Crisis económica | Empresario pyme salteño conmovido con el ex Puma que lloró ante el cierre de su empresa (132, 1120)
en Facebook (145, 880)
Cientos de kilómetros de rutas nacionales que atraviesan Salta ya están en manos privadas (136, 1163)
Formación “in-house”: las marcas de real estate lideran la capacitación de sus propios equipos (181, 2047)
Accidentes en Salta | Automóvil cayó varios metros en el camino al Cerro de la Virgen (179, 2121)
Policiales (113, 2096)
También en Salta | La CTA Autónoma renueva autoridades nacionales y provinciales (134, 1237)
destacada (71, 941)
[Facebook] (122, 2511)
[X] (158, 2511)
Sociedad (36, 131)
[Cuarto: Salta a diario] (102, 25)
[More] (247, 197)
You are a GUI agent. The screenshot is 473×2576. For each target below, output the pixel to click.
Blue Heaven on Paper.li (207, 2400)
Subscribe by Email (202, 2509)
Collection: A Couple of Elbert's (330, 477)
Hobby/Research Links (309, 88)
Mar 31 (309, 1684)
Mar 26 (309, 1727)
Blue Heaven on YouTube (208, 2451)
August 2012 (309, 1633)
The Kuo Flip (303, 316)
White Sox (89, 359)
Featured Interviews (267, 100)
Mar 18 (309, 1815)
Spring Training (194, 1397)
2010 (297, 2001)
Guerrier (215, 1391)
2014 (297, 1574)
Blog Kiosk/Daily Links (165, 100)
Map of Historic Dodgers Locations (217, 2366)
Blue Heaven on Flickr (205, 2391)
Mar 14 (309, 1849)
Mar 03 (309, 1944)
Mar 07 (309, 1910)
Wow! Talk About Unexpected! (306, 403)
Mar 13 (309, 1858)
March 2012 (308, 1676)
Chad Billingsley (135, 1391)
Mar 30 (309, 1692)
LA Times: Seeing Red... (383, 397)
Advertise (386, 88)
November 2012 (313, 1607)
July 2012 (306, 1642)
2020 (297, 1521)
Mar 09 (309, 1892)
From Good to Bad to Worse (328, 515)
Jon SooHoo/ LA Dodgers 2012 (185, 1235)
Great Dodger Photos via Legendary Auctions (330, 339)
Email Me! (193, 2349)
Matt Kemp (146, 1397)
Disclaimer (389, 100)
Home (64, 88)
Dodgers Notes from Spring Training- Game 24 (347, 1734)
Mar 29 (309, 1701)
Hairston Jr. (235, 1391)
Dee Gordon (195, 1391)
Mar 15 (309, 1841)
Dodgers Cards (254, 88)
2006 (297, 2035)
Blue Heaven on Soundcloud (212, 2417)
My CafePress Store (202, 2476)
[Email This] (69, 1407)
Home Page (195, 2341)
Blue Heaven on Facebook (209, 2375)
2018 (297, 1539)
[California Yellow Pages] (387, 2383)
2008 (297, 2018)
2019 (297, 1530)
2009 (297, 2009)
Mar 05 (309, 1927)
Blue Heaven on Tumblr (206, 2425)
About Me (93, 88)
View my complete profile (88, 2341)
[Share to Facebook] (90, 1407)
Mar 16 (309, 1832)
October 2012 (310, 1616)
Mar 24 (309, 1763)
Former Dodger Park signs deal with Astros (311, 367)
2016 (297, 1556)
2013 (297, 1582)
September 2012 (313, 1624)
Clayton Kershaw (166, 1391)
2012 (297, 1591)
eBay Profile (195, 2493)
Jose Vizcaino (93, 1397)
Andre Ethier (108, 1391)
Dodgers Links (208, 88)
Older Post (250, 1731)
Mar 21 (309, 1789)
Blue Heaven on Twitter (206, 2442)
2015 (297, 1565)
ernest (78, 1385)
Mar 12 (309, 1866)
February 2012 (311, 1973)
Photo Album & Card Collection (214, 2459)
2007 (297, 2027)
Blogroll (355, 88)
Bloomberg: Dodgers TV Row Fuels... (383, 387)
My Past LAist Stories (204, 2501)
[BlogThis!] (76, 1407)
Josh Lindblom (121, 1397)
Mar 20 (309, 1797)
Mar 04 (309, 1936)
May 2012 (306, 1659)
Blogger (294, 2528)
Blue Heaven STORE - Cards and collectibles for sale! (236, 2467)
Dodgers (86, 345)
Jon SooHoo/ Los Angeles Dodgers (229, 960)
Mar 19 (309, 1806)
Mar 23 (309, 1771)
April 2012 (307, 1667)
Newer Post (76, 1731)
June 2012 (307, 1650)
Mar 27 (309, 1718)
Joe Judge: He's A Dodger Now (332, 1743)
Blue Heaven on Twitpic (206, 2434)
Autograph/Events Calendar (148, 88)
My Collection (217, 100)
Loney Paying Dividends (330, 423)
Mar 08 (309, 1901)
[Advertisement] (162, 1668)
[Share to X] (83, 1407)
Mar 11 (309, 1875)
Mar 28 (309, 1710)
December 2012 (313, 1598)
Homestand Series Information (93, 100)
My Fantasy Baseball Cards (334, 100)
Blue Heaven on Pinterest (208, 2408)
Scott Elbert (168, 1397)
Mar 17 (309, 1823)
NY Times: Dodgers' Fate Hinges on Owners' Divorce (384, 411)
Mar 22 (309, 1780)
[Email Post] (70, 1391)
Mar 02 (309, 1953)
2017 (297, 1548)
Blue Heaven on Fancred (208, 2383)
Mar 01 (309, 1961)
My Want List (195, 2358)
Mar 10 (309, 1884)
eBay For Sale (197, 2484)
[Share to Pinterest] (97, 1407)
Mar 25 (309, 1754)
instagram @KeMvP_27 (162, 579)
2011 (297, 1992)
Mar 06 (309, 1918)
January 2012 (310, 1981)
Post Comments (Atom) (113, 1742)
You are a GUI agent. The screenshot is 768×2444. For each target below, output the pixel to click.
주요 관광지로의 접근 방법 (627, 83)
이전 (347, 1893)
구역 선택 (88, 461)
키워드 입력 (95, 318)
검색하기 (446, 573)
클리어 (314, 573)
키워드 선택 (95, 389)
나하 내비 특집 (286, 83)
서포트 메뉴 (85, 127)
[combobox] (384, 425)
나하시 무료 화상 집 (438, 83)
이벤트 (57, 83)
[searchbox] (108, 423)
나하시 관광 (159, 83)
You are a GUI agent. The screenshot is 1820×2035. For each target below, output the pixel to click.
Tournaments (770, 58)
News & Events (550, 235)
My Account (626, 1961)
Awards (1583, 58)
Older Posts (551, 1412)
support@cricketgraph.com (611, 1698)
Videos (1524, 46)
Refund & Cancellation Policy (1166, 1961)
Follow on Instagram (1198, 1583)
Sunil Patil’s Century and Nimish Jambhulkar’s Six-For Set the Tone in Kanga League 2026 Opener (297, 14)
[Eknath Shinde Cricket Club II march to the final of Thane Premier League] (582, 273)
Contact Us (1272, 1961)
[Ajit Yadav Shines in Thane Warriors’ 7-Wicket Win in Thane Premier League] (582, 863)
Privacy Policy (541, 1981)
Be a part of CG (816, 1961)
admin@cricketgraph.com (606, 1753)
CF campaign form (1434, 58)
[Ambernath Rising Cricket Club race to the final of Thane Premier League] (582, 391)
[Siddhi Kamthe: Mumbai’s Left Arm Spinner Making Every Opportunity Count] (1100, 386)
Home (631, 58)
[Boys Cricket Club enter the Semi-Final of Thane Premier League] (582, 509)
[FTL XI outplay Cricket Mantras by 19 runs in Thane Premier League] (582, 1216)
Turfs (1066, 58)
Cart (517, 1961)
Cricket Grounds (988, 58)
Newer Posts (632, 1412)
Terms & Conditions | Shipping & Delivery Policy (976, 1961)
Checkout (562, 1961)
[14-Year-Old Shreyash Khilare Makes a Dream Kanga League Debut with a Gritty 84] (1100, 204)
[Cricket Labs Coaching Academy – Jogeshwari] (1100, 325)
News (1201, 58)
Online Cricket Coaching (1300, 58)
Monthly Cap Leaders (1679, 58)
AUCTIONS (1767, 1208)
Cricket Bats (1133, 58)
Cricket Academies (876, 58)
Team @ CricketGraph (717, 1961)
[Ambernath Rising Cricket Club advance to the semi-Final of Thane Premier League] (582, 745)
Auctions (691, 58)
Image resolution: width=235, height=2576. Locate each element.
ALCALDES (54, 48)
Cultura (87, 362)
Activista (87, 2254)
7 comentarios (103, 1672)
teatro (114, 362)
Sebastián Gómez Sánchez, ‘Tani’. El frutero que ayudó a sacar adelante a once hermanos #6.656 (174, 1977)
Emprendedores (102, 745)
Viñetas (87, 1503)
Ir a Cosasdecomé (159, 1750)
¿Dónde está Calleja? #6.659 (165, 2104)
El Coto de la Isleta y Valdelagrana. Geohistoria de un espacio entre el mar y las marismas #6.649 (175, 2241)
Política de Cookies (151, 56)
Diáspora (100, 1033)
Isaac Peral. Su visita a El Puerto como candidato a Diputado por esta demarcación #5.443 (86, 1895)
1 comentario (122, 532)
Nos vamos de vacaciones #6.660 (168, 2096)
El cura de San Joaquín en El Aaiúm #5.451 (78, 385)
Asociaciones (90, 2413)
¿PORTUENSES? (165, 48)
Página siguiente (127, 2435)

= = = = =

> [REQUIREMENT]
What is needed is the number of lines in the data that hold the word "Rising", and nothing more.

> [RESULT OF THE TASK]
2